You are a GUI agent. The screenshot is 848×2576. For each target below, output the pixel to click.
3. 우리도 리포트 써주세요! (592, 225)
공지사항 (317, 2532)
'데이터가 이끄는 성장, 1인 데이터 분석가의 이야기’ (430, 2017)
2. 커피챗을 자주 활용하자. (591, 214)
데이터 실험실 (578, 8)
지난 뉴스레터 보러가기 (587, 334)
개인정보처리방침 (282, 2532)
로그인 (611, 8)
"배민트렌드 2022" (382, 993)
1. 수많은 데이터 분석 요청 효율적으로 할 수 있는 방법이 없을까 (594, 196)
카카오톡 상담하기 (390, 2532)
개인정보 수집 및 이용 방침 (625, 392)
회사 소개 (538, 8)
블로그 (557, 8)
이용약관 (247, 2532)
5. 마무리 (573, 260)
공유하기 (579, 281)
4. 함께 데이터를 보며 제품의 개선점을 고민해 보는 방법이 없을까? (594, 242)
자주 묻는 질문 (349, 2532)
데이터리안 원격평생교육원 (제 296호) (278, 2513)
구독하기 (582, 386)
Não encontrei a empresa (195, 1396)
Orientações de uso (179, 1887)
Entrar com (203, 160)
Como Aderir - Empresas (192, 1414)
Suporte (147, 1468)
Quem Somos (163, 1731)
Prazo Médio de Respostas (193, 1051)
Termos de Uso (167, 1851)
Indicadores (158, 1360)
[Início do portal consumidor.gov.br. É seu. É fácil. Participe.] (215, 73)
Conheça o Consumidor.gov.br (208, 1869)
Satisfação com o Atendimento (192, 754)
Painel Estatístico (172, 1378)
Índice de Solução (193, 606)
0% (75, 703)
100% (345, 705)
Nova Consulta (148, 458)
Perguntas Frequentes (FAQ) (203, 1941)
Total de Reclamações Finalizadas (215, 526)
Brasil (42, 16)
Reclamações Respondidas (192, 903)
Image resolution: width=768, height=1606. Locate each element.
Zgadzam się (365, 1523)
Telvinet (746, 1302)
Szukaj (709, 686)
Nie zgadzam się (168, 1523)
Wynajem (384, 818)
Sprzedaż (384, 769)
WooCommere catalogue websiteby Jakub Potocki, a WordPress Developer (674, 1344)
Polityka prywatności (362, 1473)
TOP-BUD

--------------------

### Instructions for the task
Restating the data word for word is the whole task.

### Worked solution
You are a GUI agent. The screenshot is 848×2576. For each target below, output the pixel to click.
3. 우리도 리포트 써주세요! (592, 225)
공지사항 (317, 2532)
'데이터가 이끄는 성장, 1인 데이터 분석가의 이야기’ (430, 2017)
2. 커피챗을 자주 활용하자. (591, 214)
데이터 실험실 (578, 8)
지난 뉴스레터 보러가기 (587, 334)
개인정보처리방침 (282, 2532)
로그인 (611, 8)
"배민트렌드 2022" (382, 993)
1. 수많은 데이터 분석 요청 효율적으로 할 수 있는 방법이 없을까 (594, 196)
카카오톡 상담하기 (390, 2532)
개인정보 수집 및 이용 방침 (625, 392)
회사 소개 (538, 8)
블로그 (557, 8)
이용약관 (247, 2532)
5. 마무리 (573, 260)
공유하기 (579, 281)
4. 함께 데이터를 보며 제품의 개선점을 고민해 보는 방법이 없을까? (594, 242)
자주 묻는 질문 (349, 2532)
데이터리안 원격평생교육원 (제 296호) (278, 2513)
구독하기 (582, 386)
Não encontrei a empresa (195, 1396)
Orientações de uso (179, 1887)
Entrar com (203, 160)
Como Aderir - Empresas (192, 1414)
Suporte (147, 1468)
Quem Somos (163, 1731)
Prazo Médio de Respostas (193, 1051)
Termos de Uso (167, 1851)
Indicadores (158, 1360)
[Início do portal consumidor.gov.br. É seu. É fácil. Participe.] (215, 73)
Conheça o Consumidor.gov.br (208, 1869)
Satisfação com o Atendimento (192, 754)
Painel Estatístico (172, 1378)
Índice de Solução (193, 606)
0% (75, 703)
100% (345, 705)
Nova Consulta (148, 458)
Perguntas Frequentes (FAQ) (203, 1941)
Total de Reclamações Finalizadas (215, 526)
Brasil (42, 16)
Reclamações Respondidas (192, 903)
Image resolution: width=768, height=1606. Locate each element.
Zgadzam się (365, 1523)
Telvinet (746, 1302)
Szukaj (709, 686)
Nie zgadzam się (168, 1523)
Wynajem (384, 818)
Sprzedaż (384, 769)
WooCommere catalogue websiteby Jakub Potocki, a WordPress Developer (674, 1344)
Polityka prywatności (362, 1473)
TOP-BUD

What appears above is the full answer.